Als Mehrheitseigentümer kann Shop Apotheke die Umsätze von Mediservice ab dem Abschluss der Transaktion im Jahresabschluss konsolidieren. Für das Gesamtjahr 2023 wird ein Nettoumsatz von rund 450 Millionen Schweizer Fraken erwartet, mit einer Ebitda-Marge zwischen 2 und 3 Prozent. Unter der Annahme, dass die Transaktion im Mai abgeschlossen sein wird, beläuft sich der zusätzliche Umsatz im laufenden Jahr auf schätzungsweise 270 bis 300 Millionen Euro. Das bereinigte Ebitda würde um 5 bis 10 Millionen Euro steigen.
Das Joint Venture wird unter dem Namen Mediservice mit Sitz in Zuchwil im Kanton Solothurn geführt; der bisherige CEO André Lüscher bleibt im Amt. Neuer Verwaltungsratspräsident wird Stephan Weber, CCO und Mitgründer von Shop Apotheke. Rezeptpflichtige Medikamente werden weiterhin vom Mediservice-Standort versendet. Das frei verkäufliche Sortiment wird von Shop Apotheke aus dem Distributionszentrum der Firmenzentrale im niederländischen Sevenum vertrieben.
Mediservice war 1997 unter anderem durch die schweizerische Krankenkasse Helsana gegründet worden, die Versicherung verkaufte ihre Mehrheitsanteile aber bereits 2002. Zu den Aktionären der Holding MediCentrix gehörten dann neben dem Management nicht näher genannte Private Equity Investoren und Privatanleger sowie die Deutsche Post. 2007 übernahm Galenica die Versandapotheke.

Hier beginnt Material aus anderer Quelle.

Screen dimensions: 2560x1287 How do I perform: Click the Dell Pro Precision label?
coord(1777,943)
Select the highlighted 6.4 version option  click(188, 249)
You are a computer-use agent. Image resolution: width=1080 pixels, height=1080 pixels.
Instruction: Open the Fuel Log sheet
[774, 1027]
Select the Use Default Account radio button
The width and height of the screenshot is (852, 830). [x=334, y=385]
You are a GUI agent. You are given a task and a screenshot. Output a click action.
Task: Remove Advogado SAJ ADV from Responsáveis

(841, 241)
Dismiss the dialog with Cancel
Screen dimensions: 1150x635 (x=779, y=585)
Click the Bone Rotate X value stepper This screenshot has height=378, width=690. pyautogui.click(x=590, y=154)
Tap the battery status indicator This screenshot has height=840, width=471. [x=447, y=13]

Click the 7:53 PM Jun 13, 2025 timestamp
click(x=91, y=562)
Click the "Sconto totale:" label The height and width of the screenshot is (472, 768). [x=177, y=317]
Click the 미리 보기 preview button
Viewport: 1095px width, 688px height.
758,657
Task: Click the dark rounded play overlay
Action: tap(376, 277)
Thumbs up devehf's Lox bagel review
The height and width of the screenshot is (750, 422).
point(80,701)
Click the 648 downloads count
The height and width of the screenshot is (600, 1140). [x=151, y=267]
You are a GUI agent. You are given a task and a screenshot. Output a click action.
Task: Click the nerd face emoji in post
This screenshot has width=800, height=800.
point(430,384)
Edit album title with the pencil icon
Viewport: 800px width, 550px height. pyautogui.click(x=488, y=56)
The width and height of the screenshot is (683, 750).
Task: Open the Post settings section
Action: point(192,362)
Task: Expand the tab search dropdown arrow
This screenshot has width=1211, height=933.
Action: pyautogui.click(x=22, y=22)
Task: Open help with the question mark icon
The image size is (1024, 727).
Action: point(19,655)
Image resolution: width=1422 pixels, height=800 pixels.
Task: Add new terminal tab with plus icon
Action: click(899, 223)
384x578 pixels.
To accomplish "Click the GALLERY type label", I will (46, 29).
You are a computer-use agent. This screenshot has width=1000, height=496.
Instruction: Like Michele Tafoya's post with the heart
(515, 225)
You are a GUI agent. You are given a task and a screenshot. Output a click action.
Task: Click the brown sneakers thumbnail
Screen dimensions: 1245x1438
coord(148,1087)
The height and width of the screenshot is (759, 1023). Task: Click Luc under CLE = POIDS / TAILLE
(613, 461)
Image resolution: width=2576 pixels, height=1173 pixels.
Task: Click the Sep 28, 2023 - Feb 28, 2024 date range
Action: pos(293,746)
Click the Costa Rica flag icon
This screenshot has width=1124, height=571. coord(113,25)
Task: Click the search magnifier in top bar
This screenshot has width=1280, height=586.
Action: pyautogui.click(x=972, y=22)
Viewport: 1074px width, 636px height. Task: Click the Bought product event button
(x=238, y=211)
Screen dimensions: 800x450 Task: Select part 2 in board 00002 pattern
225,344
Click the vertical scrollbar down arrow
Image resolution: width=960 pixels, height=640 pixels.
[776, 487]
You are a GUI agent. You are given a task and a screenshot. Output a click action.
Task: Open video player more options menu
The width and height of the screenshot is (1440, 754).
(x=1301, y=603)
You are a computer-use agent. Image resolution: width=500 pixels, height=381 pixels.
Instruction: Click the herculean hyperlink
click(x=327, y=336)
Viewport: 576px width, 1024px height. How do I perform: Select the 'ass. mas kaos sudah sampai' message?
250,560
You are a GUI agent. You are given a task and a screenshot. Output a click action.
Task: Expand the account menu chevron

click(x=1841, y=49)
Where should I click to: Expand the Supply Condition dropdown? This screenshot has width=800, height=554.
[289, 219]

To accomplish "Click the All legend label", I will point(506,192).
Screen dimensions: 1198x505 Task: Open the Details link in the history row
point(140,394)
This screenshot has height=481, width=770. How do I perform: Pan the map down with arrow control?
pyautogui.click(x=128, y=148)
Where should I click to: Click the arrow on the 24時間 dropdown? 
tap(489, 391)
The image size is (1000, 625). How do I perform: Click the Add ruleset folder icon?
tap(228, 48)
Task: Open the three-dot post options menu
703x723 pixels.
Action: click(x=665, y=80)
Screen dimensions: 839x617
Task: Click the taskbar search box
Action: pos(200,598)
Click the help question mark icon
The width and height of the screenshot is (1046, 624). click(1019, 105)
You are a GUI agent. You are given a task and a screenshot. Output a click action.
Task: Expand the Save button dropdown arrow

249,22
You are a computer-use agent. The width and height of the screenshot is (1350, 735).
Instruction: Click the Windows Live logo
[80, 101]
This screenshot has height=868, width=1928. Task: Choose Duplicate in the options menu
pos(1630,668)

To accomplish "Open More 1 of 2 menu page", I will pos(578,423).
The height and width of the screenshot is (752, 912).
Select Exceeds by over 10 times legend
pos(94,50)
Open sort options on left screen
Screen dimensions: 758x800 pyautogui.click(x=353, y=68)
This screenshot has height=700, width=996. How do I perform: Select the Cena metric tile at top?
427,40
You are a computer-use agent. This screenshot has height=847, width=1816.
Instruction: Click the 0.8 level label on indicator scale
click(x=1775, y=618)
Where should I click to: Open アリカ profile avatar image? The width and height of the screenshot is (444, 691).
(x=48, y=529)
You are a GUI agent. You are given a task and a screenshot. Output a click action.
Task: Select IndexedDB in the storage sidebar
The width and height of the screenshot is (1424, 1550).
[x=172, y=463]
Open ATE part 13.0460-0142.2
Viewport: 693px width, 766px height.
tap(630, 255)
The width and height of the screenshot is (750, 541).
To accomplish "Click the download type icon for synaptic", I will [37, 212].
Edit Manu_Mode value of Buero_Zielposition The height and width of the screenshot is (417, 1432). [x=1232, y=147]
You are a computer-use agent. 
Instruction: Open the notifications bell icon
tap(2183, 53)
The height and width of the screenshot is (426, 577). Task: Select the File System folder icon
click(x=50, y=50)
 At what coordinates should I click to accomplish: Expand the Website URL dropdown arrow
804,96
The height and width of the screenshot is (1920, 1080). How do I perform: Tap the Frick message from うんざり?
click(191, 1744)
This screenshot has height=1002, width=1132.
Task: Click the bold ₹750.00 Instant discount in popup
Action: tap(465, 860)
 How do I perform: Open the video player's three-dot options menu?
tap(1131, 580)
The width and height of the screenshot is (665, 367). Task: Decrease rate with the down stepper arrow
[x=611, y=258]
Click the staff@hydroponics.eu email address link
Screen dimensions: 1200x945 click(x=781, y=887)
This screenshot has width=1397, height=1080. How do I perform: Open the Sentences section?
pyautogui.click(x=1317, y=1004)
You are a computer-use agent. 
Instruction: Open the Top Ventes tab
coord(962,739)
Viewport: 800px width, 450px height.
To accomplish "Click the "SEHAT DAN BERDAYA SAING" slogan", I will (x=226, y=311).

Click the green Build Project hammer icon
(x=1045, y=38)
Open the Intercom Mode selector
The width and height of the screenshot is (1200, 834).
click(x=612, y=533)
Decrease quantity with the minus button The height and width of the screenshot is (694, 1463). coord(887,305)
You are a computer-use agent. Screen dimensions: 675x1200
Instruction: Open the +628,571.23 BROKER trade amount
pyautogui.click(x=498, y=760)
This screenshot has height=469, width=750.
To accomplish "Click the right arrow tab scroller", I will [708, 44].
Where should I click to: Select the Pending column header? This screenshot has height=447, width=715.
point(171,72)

Der Rx-Spezialist konzentriert sich auf Hightech- oder Spezialprodukte; die Patienten, die Mediservice betreut, leiden etwa unter Multipler Sklerose (MS), Krebs oder lebenslänglichen Stoffwechselerkrankungen. Die Rezepte stellt der Arzt aus und lässt sie direkt Mediservice zukommen, wenn der Patient dies wünscht. Dabei biete die Versandapotheke einen kostenlosen Zusatzdienst an: Schweizweit kümmern sich angestellte Pflegekräfte um die Applikation der Präparate. Über ein im vergangenen Jahr zugekauftes Software-Tool will Mediservice auch stärker von Verträgen mit Krankenversicherungen und Pharmaherstellern profitieren.
Galenica ist mit dem Großhändler Galexis und den Apothekenketten Amavita, Sun Store und Coop Vitality die Nummer 1 in der Schweiz. Am Konzern, der ursprünglich eine Genossenschaft war und an dem bis vor einigen Jahren Walgreens-Chef Stefano Pessina eine Beteiligung hielt, führt im Schweizer Gesundheitswesen kein Weg vorbei. Die Pharmasparte wurde vor einigen Jahren abgespaltet und unter dem Namen Vifor ebenfalls an die Börse gebracht.